**Action item**. Starting at the top of the listing below and ending with the line that contains "coordinates (960, 424).", write those lines out as a JSON list of strings, one string per line, skipping any blank lines.

**Data supplied**.
◇ ◇ ◇ ◇

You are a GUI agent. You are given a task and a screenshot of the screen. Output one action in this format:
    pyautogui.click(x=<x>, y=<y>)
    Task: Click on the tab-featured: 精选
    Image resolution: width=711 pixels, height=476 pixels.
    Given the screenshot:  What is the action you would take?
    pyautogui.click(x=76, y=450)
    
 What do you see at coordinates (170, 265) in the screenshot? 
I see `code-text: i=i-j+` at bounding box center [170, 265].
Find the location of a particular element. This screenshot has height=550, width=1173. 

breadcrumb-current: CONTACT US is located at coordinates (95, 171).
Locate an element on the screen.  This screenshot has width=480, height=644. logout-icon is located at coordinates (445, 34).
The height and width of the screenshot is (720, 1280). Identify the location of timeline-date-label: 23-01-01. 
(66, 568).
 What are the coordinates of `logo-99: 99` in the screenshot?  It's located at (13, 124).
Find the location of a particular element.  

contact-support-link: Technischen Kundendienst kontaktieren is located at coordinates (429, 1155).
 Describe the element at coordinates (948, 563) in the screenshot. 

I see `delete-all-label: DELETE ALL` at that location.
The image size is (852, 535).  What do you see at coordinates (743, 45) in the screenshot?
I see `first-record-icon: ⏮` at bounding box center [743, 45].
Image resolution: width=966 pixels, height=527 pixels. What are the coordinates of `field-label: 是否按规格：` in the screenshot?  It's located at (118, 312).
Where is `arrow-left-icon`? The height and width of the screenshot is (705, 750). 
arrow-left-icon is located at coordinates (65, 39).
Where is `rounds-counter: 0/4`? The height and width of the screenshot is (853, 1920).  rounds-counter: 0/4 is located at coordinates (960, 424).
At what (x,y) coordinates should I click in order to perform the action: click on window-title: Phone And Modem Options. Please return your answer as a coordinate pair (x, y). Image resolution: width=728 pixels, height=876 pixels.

◇ ◇ ◇ ◇

**Answer area**.
[
  "You are a GUI agent. You are given a task and a screenshot of the screen. Output one action in this format:",
  "    pyautogui.click(x=<x>, y=<y>)",
  "    Task: Click on the tab-featured: 精选",
  "    Image resolution: width=711 pixels, height=476 pixels.",
  "    Given the screenshot:  What is the action you would take?",
  "    pyautogui.click(x=76, y=450)",
  " What do you see at coordinates (170, 265) in the screenshot? ",
  "I see `code-text: i=i-j+` at bounding box center [170, 265].",
  "Find the location of a particular element. This screenshot has height=550, width=1173. ",
  "breadcrumb-current: CONTACT US is located at coordinates (95, 171).",
  "Locate an element on the screen.  This screenshot has width=480, height=644. logout-icon is located at coordinates (445, 34).",
  "The height and width of the screenshot is (720, 1280). Identify the location of timeline-date-label: 23-01-01. ",
  "(66, 568).",
  " What are the coordinates of `logo-99: 99` in the screenshot?  It's located at (13, 124).",
  "Find the location of a particular element.  ",
  "contact-support-link: Technischen Kundendienst kontaktieren is located at coordinates (429, 1155).",
  " Describe the element at coordinates (948, 563) in the screenshot. ",
  "I see `delete-all-label: DELETE ALL` at that location.",
  "The image size is (852, 535).  What do you see at coordinates (743, 45) in the screenshot?",
  "I see `first-record-icon: ⏮` at bounding box center [743, 45].",
  "Image resolution: width=966 pixels, height=527 pixels. What are the coordinates of `field-label: 是否按规格：` in the screenshot?  It's located at (118, 312).",
  "Where is `arrow-left-icon`? The height and width of the screenshot is (705, 750). ",
  "arrow-left-icon is located at coordinates (65, 39).",
  "Where is `rounds-counter: 0/4`? The height and width of the screenshot is (853, 1920).  rounds-counter: 0/4 is located at coordinates (960, 424)."
]